* _Text section_:
* * * * * * * * *
Applying Texas law, the United States Court of Appeals for the Fifth Circuit has held that “medical services” and “professional services” exclusions in general liability and umbrella policies issued to a private prison operator barred coverage for a civil rights claim of an inmate who died while in custody due to the failure of the prison to provide prescribed doses of benzodiazepine. LCS Corrections Servs., Inc. v. Lexington Ins. Co., 2015 WL 5155056 (5th Cir. Sept. 2, 2015).
“Medical Services” was defined to include “medical, surgical, dental or nursing treatment to such person or the person inflicting the injury including the furnishing of food or beverages in connection therewith”; or “furnishing or dispensing of drugs or medical, dental or surgical supplies or appliances if the injury occurs after the Named Insured has relinquished possession thereof to others.” The parties agreed that the latter subpart of the definition did not apply, but the court determined that the disjunctive “or” in the definition required it to consider each subpart independently. The court rejected the insured’s argument that the inmate died due to the insured’s administrative policy not to provide certain medications rather than a failure to render medical services. Even if no specific professional decision was made in denying the prisoner medication, the court held that “providing and administering medicine to an inmate is a medical service, which [the insured] failed to render, for whatever reason.”
The “professional services” exclusion bared coverage for “liability arising out of the rendering of or failure to render professional services, or any error, or omission, malpractice or mistake of a professional nature committed by or on behalf of the ‘Insured’ in the conduct of any of the ‘Insured’s’ business activities.” The term “professional services” was undefined, and the court applied a general definition: “[t]he task must arise out of acts particular to the individual’s specialized vocation, [and] . . . it must be necessary for the professional to use his specialized knowledge or training.” The insured did not contest that distributing medications to inmates requires professional training, care and judgment. Instead, the insured argued that administrative personnel adopted a policy of refusing to provide certain medications, and that development of the policy did not require the exercise of professional skill or judgment. The court rejected this argument, reasoning that the underlying plaintiff had alleged “only a failure . . . to provide a professional service, i.e., the distribution of medication to [the inmate]. Even if the policy were adopted for administrative reasons, the effect of the policy is that [the insured] failed to provide a professional service to an inmate, which is alleged to have caused [his] death.”
* * * * * * * * *
* _Work to be completed_: Reproduce word for word the part of the insurance coverage summary from "Applying Texas law, the" to "Sept. 2, 2015).". The items have no connection to the text.

Dataset entries
* * * * * * * * *
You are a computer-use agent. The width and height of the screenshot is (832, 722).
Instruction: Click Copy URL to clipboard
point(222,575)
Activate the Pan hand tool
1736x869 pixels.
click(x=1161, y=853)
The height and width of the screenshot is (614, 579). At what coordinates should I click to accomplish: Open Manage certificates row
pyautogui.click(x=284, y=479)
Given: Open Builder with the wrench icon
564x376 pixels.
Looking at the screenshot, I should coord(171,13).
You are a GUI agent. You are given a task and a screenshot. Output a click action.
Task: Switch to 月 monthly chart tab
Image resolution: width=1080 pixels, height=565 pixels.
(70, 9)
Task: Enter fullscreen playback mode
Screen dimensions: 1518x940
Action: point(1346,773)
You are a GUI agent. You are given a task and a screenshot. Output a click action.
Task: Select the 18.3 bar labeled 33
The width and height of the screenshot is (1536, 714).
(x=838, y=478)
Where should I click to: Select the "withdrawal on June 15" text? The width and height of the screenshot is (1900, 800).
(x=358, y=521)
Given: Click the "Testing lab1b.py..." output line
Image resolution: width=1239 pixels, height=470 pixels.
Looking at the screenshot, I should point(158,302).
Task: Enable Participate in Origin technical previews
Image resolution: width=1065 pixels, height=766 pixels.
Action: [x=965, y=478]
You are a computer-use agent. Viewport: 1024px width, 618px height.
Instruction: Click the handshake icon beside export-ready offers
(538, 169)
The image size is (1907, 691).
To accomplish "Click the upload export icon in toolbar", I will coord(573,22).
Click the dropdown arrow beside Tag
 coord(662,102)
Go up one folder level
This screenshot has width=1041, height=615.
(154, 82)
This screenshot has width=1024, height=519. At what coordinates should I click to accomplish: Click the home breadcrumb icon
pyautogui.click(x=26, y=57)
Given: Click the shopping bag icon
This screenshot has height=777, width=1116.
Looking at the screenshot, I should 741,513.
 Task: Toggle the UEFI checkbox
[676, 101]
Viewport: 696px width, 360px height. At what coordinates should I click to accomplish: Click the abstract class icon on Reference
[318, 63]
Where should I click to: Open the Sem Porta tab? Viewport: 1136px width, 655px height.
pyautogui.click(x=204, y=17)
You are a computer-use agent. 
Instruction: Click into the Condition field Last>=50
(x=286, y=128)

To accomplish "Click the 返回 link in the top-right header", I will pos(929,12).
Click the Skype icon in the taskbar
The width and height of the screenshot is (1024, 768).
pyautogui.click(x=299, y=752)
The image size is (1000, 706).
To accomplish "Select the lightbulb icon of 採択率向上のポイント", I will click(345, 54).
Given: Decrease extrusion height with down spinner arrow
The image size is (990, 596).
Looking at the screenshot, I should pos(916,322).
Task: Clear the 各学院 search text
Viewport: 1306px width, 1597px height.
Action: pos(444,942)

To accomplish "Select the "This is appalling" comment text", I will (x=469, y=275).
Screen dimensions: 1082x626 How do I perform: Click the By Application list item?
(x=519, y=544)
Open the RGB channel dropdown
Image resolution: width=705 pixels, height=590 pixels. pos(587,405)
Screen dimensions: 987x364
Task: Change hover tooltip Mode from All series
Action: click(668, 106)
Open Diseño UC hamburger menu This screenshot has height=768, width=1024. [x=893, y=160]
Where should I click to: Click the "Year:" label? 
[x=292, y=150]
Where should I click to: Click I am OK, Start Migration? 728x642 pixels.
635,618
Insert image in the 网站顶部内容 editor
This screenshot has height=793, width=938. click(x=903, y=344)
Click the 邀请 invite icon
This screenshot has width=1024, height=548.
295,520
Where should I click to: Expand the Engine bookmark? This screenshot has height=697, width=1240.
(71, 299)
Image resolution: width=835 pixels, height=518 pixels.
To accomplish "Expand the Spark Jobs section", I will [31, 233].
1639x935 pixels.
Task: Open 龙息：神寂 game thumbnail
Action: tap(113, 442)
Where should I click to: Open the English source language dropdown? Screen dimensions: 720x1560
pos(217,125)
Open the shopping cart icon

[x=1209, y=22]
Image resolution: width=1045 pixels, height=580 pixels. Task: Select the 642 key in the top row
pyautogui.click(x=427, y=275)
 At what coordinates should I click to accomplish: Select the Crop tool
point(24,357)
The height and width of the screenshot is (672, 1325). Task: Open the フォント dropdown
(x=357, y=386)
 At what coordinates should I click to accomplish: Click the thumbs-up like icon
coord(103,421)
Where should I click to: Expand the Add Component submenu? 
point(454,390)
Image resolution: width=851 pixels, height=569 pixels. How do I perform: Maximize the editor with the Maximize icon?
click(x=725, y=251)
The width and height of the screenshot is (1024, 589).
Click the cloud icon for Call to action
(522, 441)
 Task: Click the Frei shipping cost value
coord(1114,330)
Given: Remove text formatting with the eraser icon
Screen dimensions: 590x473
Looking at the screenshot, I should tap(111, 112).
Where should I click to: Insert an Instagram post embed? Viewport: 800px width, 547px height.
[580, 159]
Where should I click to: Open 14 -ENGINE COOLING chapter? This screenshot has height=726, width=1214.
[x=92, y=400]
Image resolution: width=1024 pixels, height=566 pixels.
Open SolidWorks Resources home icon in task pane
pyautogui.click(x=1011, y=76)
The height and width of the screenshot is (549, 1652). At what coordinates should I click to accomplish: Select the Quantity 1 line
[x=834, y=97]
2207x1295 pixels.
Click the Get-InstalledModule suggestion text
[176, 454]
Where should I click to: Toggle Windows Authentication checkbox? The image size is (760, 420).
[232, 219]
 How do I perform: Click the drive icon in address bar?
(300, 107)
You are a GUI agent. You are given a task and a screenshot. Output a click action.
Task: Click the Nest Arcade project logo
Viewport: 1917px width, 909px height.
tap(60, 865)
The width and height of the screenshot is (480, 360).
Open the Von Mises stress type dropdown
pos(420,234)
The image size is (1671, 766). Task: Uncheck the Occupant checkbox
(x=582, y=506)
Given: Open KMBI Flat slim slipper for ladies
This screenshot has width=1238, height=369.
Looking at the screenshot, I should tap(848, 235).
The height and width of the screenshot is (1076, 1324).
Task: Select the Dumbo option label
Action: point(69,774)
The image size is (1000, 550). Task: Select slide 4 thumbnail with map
* * * * * * * * *
* _Output below_:
Applying Texas law, the United States Court of Appeals for the Fifth Circuit has held that “medical services” and “professional services” exclusions in general liability and umbrella policies issued to a private prison operator barred coverage for a civil rights claim of an inmate who died while in custody due to the failure of the prison to provide prescribed doses of benzodiazepine. LCS Corrections Servs., Inc. v. Lexington Ins. Co., 2015 WL 5155056 (5th Cir. Sept. 2, 2015).